This adaptive introgression region in the common bean genome is close to known regions associated with flowering time, such as the fin locus controlling determinacy, and explaining phenotypic variation also for flowering time40. The region also co-maps with Phvul.001G189200 (PvTFL1y; Pv01:44856139–44857862)41 and shows linkage40 to the Ppd locus controlling photoperiod sensitivity42. Wu et al.25 recently identified several markers on chromosome Pv01 associated with flowering under different conditions, with one at ~45.5 Mb.
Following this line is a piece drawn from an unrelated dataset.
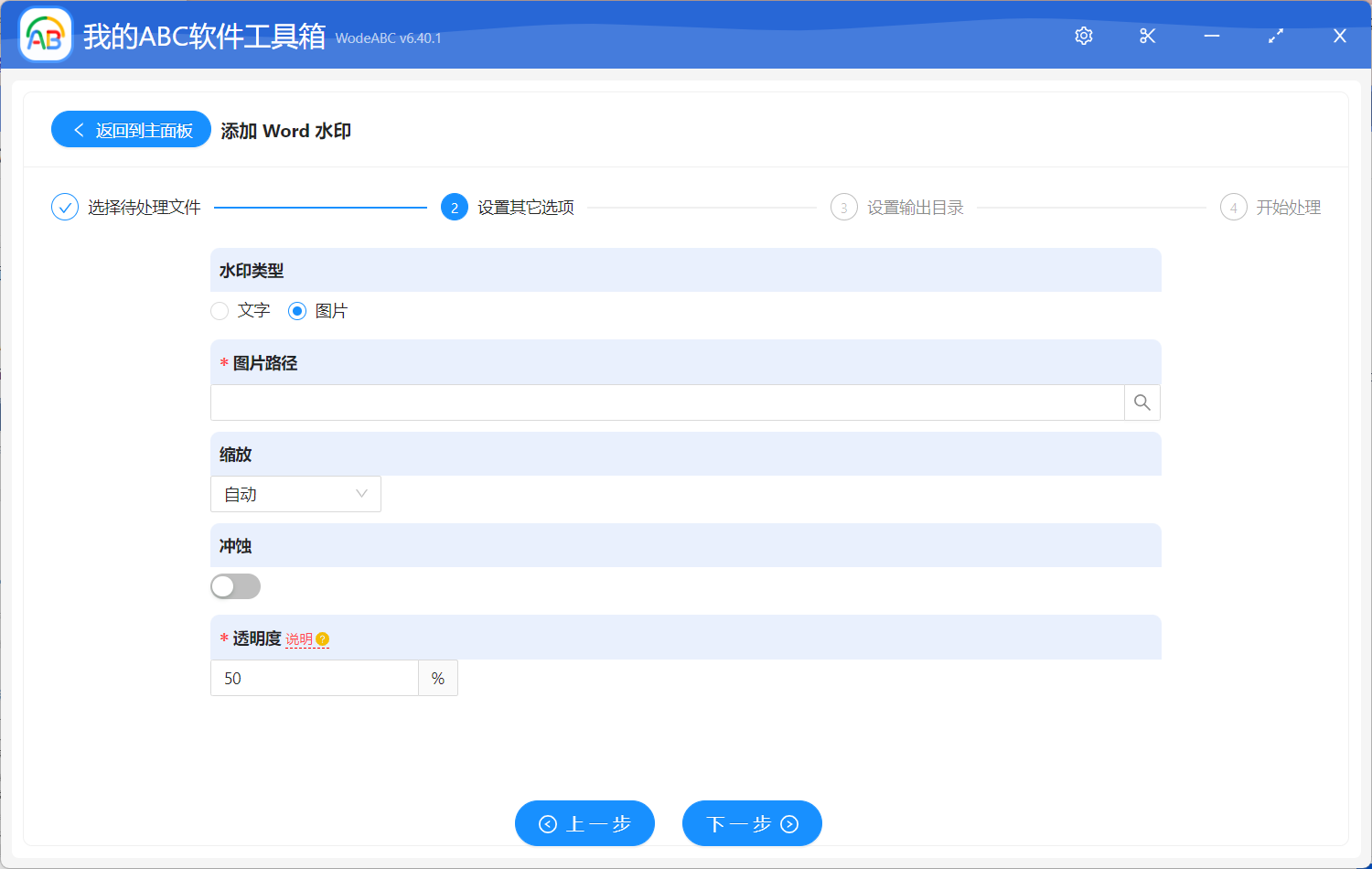The image size is (1372, 869).
Task: Select the 文字 watermark type
Action: 220,311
In our GWA, we identified a significant association between photoperiod, flowering time (see also Supplementary Note 36) and the marker S01_48049738, which is found ~400 kb downstream of Phvul.001G221100 (Chr01:47642033–47647745) a gene that has been proposed as a candidate for the common bean Ppd locus43,44.
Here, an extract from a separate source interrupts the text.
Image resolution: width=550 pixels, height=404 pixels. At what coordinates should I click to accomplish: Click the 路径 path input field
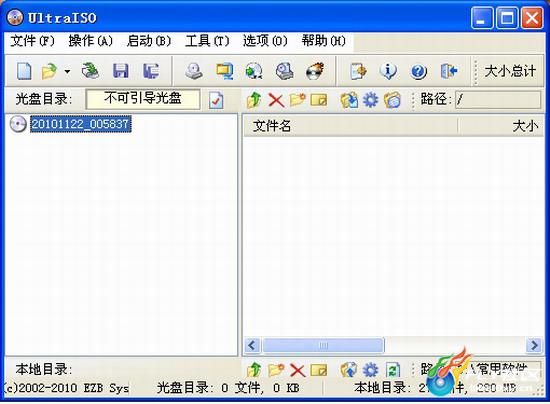498,100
Overall, we identified 77 genes that are PAIL. These represent ~11% of all genes (n = 681) showing signatures of selection in Europe (i.e., selection signatures identified with hapFLK and being in an FST outlier window; n = 354) and/or excessintrogression (n = 404). Accordingly, 277 genes show selection in Europe but not excess introgression, and 327 show excess introgression but not selection in Europe. The 77 PAIL show enrichment in seven Gene Ontology categories including GO:0048523, negative regulation of cellular processes; GO:0010228, vegetative to reproductive phase transition of the meristem; GO:0042445, hormone metabolic processes; GO:0009657, plastid organisation; GO:0042440, pigment metabolic processes; GO:0009733, response to auxin; and GO:0070647, protein modification by small protein conjugation or removal (see Supplementary Note 39 and Supplementary Fig 76). Enrichment analysis also suggested that flowering has been an important target of adaptive introgression, highlighting the importance of genes that may be associated with adaptation to abiotic and biotic stress.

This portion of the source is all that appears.